WORK REQUIRED. Print the line containing "You are a computer-use agent." and all lines after it, unchanged, through the end of the data. Leave the pictures out.

GIVEN DATA.
□ □ □ □ □ □ □
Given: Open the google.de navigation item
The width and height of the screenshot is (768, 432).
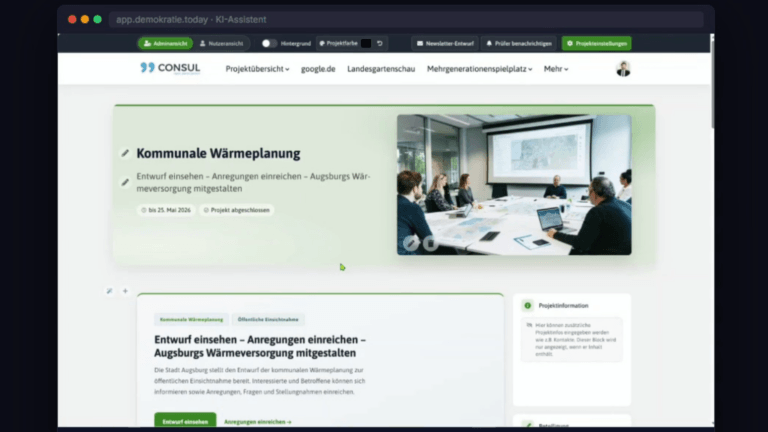Looking at the screenshot, I should tap(318, 69).
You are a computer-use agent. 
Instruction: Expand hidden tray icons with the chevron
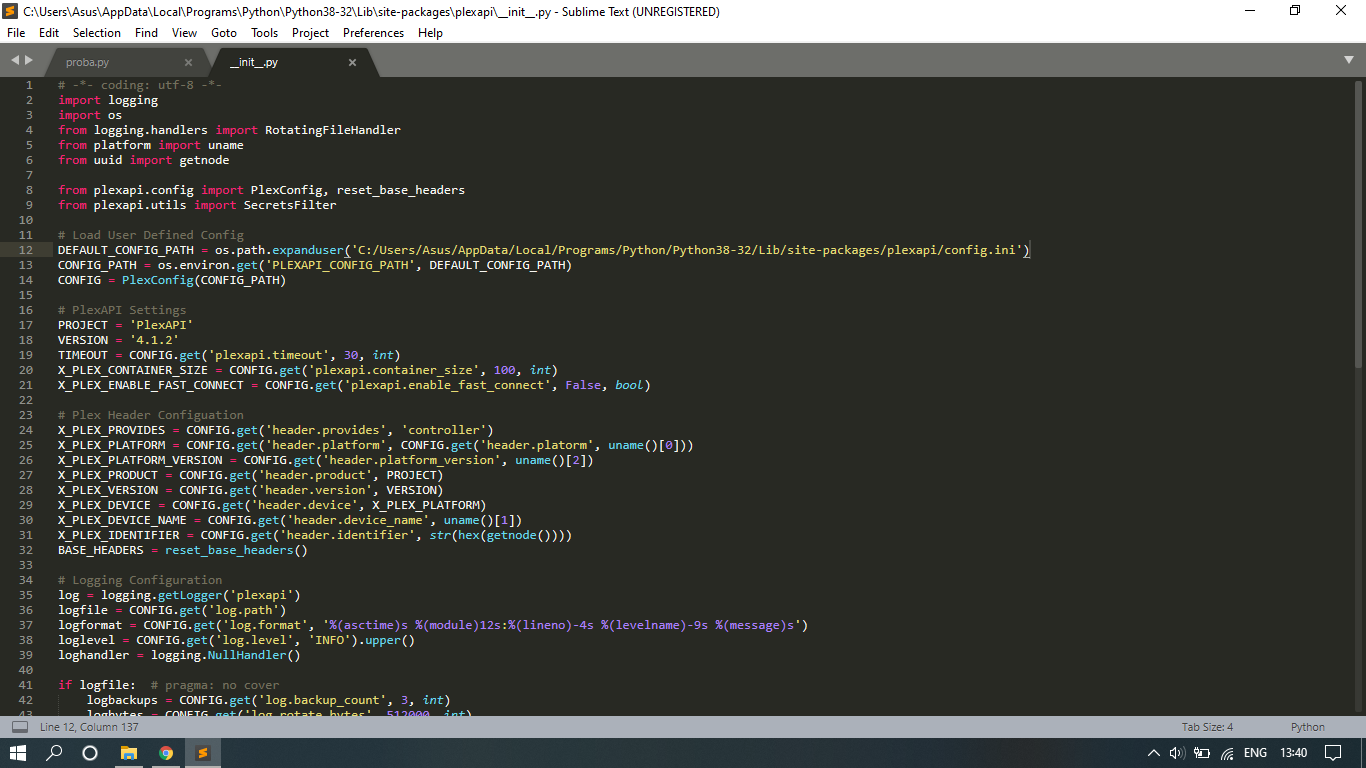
□ □ □ □ □ □ □
EXERCISE OUTPUT.
You are a computer-use agent. 
Instruction: Expand hidden tray icons with the chevron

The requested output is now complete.